34.1 Area One

We need a clear and concise method to classify and describe our patients in a manner that allows practitioners to communicate accurately. This classification system should apply to the untreated patient, but a classification is also necessary for our treatment methods. Concerning the etiology, the symptoms we can readily see are the deformities of the skeletal system, but of a more subtle nature, what is the position of the body habitus with regard to balance and gait, the ambulatory status, and the sagittal alignment, and of greatest importance, what is the impact of the deformity upon the lungs?
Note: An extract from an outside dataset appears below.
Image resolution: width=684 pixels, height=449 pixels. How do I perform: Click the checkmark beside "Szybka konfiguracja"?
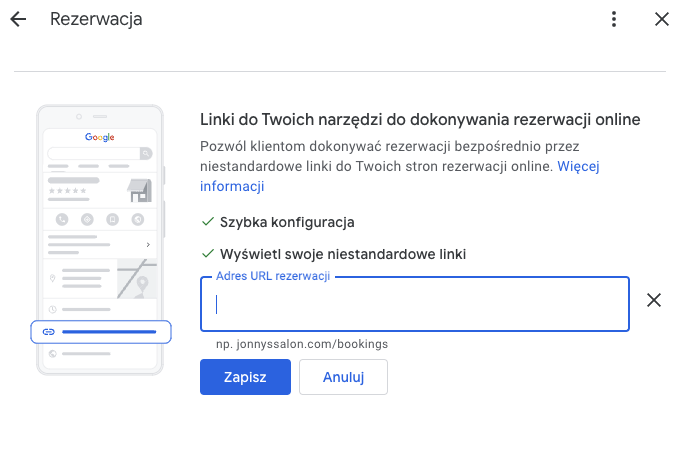coord(208,221)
Many of the children with these disorders whom we treat do not follow the usual rules for normal progression through the phases of skeletal maturity; how does this aberration fit into our classification systems? The physiologic development of the respiratory tree is an important factor in the treatment of patients with early onset scoliosis because we are aware that the major part of parenchymal cell duplication occurs before the age of 8 years, so the importance of instituting a treatment method before this age becomes critical. Is there also a difference in the maturational age of the lung parenchyma in children who have a delay in their skeletal maturation? How do we place these factors into a classification system that includes DeMeglio’s caution to use the fourth dimension of respiratory capacity—namely, the expansion of the ribs that encircle the lungs and provide a cavity in which the lungs develop and prosper? ^{1 ,​ 2} The three-dimensional impact of a scoliotic deformity upon respiration is indeed complex. The spine, ribs, and lungs have been characterized by Robert Campbell as analogous to the structural components of a room where for many years spinal surgeons have focused on the corner of the room—namely, the spine—while neglecting the growth capacity of the walls (ribs) attached to the corner and the enormous importance of what happens inside the room itself (respiratory function). ³

With this in mind, if a classification system is based upon the severity of lung dysfunction, how is lung function to be measured? Pulmonary function studies in children before the age of 6 years, as we perform them now, are suspect at best. ⁴ Do computed tomographic (CT) scans of the lungs truly correlate with lung function? Does improved space lead to improved breathing? Dr. Campbell has further encouraged us to look closely at dynamic magnetic resonance images to truly understand the function of the respiratory tree and its association with spinal deformity. How is this to be calibrated? What metric should we use? This is indeed an area for further exploration because there is little understanding of how to measure respiratory function in children, especially those too young or cognitively unable to cooperate with pulmonary function studies.

Dr. Vitale and his group have made a first attempt to arrive at a consensus on the important components of a classification system. Through a process known as equipoise, in which experts, through a series of encounters over time, are able to arrive at a point of agreement upon the key essentials that best permit the description of a specific deformity, they have settled upon five components (age, etiology, size of curve, kyphosis, and progression) that fulfill this requirement with the greatest succinctness. ⁵ Whether the classification system will be adopted universally has yet to be proved. It does not include measures of curve flexibility or metrics reflecting a child’s nutrition. Neither does it describe three-dimensional deformity of the chest and torso. It does not consider, in any manner, the respiratory function of an individual. All of these components are intimately involved in and affect a child’s treatment.